Desde los 20 años del hijo mayor, hasta que el último hijo abandona el hogar parental, Se caracteriza porque los hijos empiezan a abandonar la casa de los padres para realizarse o hacer su propia familia. Esto supone que los padres, tienen que buscar nuevos intereses, hábitos. Normal y generalmente, los padres empiezan a padecer enfermedades crónicas, que tendrán hasta que llegue el momento de su muerte, significando en ellos, un enfrentamiento de cómo afrontar el envejecimiento.

*      SÉPTIMA ETAPA: Familia de edad media
Esta etapa abarca el periodo en que el último hijo abandona la casa de los padres, hasta que la pareja o uno de ellos acaban su periodo laboral.  Significando en ocasiones en la madre, depresiones, por la ausencia de sus hijos, o lo que se denomina, nicho vacío. Los padres, empiezan a sentir el vacío que les deja cada hijo que les abandona. En ocasiones  la pareja empieza a relacionarse de nuevo y centrarse en ellos, y en otras, supone una separación de ellos.

*      OCTAVA ETAPA: Familia anciana

Dicha etapa consta desde el periodo de jubilación de la pareja, hasta la muerte de ambos.
Aquí, la pareja debe de buscar distracciones, aprender a tolerar el tiempo libre, buscando actividades que les sustituya el tiempo que empleaban laboralmente o con los hijos.
Como también, que a consecuencia de la vejez, o las enfermedades crónicas que ya habían empezado a padecer, sea frecuente que uno de ellos, enviude, y quede solo por algún tiempo. Los hijos se harán cargo de sus padres ya ancianos.

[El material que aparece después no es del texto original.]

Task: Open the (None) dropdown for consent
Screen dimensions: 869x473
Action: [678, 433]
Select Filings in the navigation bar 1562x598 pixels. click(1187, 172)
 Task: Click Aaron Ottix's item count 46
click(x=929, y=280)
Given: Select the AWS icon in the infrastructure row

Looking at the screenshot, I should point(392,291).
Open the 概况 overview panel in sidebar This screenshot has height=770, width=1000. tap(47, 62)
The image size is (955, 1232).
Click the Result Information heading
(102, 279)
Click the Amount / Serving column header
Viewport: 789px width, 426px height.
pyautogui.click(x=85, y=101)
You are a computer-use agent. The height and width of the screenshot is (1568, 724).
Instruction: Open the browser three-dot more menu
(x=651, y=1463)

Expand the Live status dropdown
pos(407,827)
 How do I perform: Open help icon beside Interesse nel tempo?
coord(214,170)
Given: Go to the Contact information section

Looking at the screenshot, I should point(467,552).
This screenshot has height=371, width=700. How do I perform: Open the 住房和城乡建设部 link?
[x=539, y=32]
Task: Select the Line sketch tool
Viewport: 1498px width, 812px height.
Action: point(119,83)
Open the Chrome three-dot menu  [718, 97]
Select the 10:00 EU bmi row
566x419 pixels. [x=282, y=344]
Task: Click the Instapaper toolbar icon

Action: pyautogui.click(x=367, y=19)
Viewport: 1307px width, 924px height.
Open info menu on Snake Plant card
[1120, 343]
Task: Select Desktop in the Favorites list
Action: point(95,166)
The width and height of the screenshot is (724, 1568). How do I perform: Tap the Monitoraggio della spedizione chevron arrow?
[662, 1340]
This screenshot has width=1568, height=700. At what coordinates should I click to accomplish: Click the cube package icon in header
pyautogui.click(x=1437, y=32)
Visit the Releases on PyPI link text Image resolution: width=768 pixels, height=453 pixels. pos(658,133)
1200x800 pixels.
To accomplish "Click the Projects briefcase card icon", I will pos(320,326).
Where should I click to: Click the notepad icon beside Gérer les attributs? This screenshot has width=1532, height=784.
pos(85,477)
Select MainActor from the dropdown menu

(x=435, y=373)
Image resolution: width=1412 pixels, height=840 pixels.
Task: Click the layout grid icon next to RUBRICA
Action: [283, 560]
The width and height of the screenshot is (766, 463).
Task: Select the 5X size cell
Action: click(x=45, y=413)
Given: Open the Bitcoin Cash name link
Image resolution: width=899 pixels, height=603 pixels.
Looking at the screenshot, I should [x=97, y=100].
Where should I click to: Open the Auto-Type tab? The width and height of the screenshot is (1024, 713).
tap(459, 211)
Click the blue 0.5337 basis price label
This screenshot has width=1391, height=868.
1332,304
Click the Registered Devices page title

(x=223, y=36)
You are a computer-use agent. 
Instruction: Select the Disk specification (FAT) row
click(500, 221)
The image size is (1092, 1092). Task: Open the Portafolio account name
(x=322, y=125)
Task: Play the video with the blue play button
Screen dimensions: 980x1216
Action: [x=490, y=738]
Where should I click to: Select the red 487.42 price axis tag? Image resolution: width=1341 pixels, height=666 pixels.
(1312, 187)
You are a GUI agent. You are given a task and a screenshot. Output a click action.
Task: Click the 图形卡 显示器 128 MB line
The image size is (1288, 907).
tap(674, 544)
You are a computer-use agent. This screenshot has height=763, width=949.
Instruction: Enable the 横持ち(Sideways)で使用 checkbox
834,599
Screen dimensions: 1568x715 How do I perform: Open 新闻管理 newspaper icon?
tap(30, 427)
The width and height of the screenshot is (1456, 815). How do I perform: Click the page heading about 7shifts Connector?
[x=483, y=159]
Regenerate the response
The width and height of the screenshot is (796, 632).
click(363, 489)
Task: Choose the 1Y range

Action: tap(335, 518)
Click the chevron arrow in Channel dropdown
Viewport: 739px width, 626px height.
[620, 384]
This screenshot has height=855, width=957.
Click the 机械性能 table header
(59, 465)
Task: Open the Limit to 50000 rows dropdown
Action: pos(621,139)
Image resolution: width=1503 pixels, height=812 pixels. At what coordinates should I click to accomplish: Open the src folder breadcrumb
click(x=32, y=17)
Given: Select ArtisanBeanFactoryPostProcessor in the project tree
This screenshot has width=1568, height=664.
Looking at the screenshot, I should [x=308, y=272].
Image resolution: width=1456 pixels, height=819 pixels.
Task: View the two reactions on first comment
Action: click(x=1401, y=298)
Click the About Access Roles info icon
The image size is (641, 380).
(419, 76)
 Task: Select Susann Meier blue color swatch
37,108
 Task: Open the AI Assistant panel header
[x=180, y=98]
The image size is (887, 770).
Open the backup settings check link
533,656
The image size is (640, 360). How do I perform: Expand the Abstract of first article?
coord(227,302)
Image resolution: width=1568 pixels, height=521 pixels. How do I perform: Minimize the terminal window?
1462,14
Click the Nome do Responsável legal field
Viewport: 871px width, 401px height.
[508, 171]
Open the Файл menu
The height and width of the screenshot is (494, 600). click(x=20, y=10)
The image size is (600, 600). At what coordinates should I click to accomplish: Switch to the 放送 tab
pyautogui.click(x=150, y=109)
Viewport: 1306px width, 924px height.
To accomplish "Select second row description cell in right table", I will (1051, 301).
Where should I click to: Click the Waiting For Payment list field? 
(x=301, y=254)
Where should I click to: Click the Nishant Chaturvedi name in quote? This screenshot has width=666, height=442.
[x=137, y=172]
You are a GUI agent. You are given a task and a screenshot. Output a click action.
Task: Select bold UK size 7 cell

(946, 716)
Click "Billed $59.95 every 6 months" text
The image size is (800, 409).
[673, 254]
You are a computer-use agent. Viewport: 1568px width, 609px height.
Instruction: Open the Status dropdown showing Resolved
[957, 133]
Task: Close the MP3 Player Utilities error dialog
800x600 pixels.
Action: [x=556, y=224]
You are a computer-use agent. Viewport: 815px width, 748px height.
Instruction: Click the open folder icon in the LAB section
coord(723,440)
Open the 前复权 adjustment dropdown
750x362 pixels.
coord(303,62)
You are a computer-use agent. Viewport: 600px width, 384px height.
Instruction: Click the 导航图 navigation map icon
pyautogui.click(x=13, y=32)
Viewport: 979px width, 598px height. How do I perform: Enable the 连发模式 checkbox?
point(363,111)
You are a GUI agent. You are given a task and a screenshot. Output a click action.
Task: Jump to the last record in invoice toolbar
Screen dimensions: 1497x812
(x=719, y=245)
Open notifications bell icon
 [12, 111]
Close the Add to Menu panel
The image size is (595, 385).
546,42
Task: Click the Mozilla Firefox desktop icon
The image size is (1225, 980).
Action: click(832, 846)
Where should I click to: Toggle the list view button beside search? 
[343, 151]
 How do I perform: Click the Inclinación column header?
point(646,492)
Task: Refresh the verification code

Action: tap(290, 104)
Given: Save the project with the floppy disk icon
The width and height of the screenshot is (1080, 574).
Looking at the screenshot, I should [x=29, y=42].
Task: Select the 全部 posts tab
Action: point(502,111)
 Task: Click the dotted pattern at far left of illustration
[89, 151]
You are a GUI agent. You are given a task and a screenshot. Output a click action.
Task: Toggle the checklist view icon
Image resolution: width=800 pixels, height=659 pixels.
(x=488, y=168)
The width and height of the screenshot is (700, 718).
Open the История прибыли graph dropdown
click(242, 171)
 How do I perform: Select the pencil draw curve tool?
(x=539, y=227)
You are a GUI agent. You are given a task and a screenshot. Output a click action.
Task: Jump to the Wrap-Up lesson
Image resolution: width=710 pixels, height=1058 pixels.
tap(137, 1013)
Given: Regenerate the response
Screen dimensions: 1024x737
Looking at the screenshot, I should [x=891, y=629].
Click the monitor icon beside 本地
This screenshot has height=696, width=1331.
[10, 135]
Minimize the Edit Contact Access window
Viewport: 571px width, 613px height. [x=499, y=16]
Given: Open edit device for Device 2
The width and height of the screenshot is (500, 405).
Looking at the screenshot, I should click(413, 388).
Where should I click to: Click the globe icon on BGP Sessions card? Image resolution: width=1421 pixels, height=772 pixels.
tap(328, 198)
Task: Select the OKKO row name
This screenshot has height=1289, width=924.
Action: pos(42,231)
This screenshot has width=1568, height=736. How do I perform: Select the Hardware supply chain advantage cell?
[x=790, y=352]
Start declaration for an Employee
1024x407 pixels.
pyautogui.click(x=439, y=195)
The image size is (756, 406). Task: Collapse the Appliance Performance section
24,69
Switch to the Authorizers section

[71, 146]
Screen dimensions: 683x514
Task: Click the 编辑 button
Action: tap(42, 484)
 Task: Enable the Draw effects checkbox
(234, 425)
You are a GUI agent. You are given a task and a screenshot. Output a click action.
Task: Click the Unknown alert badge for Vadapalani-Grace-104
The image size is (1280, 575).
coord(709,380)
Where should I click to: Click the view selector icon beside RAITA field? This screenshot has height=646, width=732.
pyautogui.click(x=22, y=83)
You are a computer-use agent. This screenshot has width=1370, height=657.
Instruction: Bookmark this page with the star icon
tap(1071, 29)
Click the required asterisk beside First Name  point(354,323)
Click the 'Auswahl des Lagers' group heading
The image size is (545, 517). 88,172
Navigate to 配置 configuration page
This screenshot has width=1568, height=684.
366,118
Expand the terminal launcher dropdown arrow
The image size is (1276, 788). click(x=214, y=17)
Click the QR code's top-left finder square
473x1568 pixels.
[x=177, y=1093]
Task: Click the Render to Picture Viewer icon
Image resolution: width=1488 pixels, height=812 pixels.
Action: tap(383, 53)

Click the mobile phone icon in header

Hay que tener muy claro, que no todas las familias tienen hijos, o necesariamente pasan por todas las etapas, pues éstas son variantes, dependiendo de la estructura y dinámica familiar  que posean. Así como dependiendo de las normas, cada familia funcionará con deberes básicos para una convivencia y desarrollo integral. Duvall habla de unas tareas básicas, pero necesarias dentro de la estructura familiar, para que pueda funcionar dicha familia:
*      Conservación física o provisión de necesidades básicas:
-          Vivienda
-          Alimentos
-          Ropa
-          Cuidados de salud para cada uno de los miembros

*      Distribución de los recursos:
-Cómo hacer frente a las necesidades financieras
-Cómo distribuir los recursos como bienes materiales, respeto, afecto, de acuerdo a las necesidades familiares e individuales.

*      División de labores:
Determinar quién va a ocuparse del sostén, manejo y cuidado del hogar y de sus miembros.
*      Socialización de los miembros de la familia, las normas y valores de la sociedad: Asegurar que cada miembro se incorpore a la sociedad aumentando la madurez de los papeles entre la familia  y en el exterior.
*    Interacción: Establecer formas para la interacción y la comunicación dentro de límites aceptables por la sociedad.
*      Expansión y reducción: Traer al mundo y criar niños; incorporar y liberar en forma apropiada a los miembros de la familia.
*      Nexos sociales: Encargarse de la interacción con otros sistemas sociales como escuelas, iglesias empleadores y la comunidad; establecer costumbres que incluyan a familiares, parientes políticos, huéspedes y amigos.
*      Mantener la motivación y la habilidad para enfrentar la crisis: Recompensar los logros: superar las crisis personales y familiares; establecer metas alcanzables y desarrollar valores y lealtad en la familia.